Pois bem. Sempre que eu penetrava em tais veredas, sublinhando algumas contradições entre o BEM APREGOAR e o MAL FAZER, ele virava-se para mim e dizia-me, algo incomodado:

- Por favor, não me desarrume cá a minha estante.

Foi uma expressão e uma atitude que nunca esqueci. Bastante estranha para um professor cuja profissão era levar os alunos a pensar, a imaginar, a criar e a aplicar velhos conhecimentos, carunchosas aprendizagens a novas situações. 
Foi o que sempre fiz na escola e fora dela.

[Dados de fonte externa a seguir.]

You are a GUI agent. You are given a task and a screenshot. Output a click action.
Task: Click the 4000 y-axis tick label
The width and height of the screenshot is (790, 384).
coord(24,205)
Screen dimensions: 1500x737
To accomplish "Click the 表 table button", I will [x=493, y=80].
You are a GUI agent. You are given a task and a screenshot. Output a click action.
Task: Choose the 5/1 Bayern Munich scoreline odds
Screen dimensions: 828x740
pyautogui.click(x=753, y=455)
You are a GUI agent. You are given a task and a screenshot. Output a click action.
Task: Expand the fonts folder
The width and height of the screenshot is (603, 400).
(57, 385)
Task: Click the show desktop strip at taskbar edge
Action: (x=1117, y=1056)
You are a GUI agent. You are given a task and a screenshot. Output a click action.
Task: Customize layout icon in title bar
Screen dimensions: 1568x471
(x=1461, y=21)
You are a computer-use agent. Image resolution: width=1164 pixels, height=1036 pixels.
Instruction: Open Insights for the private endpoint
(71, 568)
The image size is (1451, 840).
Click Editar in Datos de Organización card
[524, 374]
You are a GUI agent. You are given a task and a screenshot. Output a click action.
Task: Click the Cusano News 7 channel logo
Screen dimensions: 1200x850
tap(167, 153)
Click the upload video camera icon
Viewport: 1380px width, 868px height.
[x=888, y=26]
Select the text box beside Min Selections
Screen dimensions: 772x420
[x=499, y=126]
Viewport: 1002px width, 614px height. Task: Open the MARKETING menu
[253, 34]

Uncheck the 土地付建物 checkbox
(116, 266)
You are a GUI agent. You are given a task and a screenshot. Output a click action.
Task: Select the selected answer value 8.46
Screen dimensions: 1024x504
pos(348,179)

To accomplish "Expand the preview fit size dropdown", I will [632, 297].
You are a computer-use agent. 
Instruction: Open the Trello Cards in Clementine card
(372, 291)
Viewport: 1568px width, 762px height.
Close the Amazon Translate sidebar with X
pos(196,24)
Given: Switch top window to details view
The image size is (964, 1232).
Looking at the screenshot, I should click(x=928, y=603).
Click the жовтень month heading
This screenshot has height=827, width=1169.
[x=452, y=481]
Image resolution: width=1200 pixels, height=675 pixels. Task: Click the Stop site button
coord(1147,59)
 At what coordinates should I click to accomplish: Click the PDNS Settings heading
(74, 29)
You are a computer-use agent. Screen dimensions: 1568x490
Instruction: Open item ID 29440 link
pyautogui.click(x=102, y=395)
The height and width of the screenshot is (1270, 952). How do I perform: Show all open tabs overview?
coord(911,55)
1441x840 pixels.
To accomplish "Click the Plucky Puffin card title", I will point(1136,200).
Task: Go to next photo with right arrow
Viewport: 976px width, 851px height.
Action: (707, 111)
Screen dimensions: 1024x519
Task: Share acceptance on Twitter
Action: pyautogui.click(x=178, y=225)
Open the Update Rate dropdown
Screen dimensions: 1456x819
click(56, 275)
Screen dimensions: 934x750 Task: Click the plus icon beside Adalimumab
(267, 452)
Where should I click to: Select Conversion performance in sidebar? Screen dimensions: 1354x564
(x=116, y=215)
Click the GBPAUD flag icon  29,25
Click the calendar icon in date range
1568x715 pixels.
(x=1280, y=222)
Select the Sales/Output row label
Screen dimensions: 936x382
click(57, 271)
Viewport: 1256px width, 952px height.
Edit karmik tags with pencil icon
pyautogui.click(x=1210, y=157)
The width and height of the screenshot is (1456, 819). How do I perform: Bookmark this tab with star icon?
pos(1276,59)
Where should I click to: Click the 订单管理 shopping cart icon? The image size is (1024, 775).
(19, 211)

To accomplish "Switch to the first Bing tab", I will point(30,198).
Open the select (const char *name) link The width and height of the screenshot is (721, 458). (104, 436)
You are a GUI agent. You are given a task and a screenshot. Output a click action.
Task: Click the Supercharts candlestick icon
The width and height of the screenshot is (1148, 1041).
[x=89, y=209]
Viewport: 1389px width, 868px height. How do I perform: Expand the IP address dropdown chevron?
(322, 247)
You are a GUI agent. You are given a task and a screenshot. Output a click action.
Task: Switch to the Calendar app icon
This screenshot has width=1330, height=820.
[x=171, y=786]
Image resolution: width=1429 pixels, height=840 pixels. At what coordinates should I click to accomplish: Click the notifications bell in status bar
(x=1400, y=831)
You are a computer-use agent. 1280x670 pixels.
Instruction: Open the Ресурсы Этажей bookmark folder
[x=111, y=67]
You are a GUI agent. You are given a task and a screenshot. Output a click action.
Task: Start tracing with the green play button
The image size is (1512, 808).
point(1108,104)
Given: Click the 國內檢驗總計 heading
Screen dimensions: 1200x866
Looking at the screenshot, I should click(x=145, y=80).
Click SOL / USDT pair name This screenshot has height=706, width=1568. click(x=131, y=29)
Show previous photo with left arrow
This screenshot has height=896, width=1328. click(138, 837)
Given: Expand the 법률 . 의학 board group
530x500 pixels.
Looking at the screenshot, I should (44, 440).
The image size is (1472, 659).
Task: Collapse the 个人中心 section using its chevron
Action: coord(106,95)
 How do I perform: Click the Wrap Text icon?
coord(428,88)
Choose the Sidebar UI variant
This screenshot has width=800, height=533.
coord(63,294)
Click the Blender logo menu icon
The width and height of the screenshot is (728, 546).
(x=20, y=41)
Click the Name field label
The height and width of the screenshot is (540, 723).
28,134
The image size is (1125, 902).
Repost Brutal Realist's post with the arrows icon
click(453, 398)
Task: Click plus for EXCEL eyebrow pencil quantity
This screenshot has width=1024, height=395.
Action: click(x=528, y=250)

Hoje trago aqui, para reflexão dos meus amigos, aquilo que há muito observo, assunto para que tenho chamado a atenção de pessoas próximas, mas que a entrevista com EDUARDO LOURENÇO na RTP1, feita por Fátima Campos Ferreira, me impôs a escrita destas linhas, ao fim e ao cabo, me obrigou a não deixar em privado, numa roda de amigos, o resultado das minhas observações e as conclusões tiradas.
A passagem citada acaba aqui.